## EXTRACTED MATERIAL

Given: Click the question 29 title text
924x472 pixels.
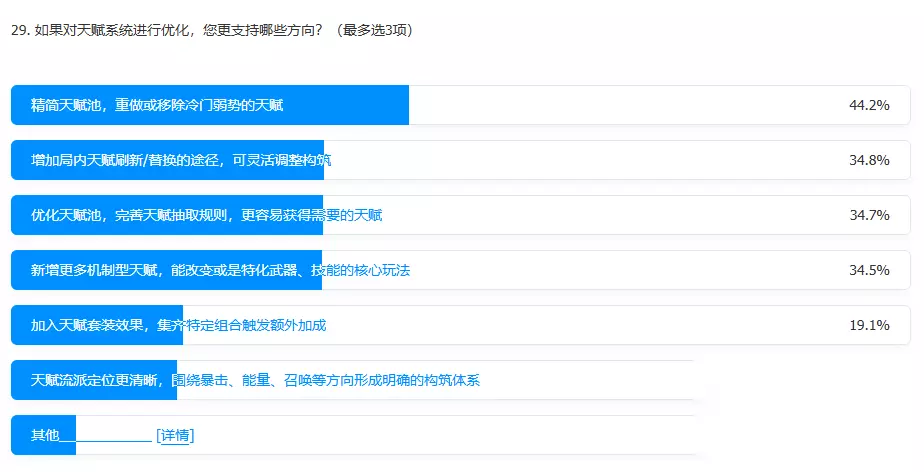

* * *

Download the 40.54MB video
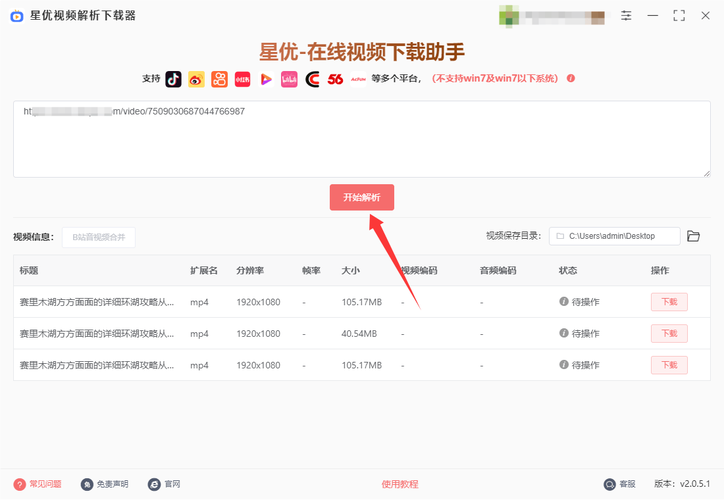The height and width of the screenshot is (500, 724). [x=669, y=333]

==

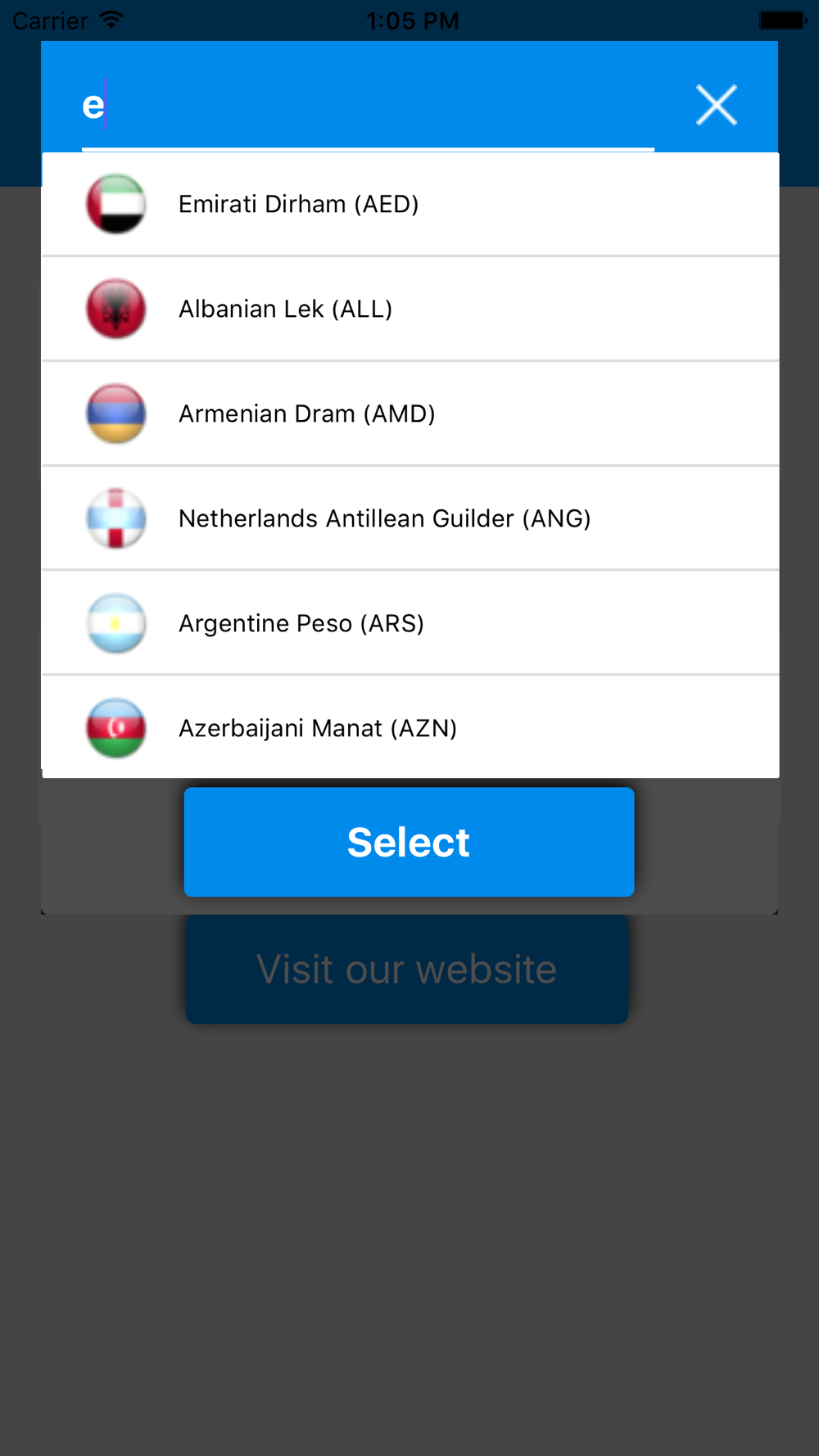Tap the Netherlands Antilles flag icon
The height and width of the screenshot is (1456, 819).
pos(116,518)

## HOW TO COMPLETE THIS TASK
Could you set down, exactly as written, the lines above between the one holding "Given: Click the question 29 title text" and the one holding "924x472 pixels.", inclusive, and nothing more?

## WRITTEN ANSWER
Given: Click the question 29 title text
924x472 pixels.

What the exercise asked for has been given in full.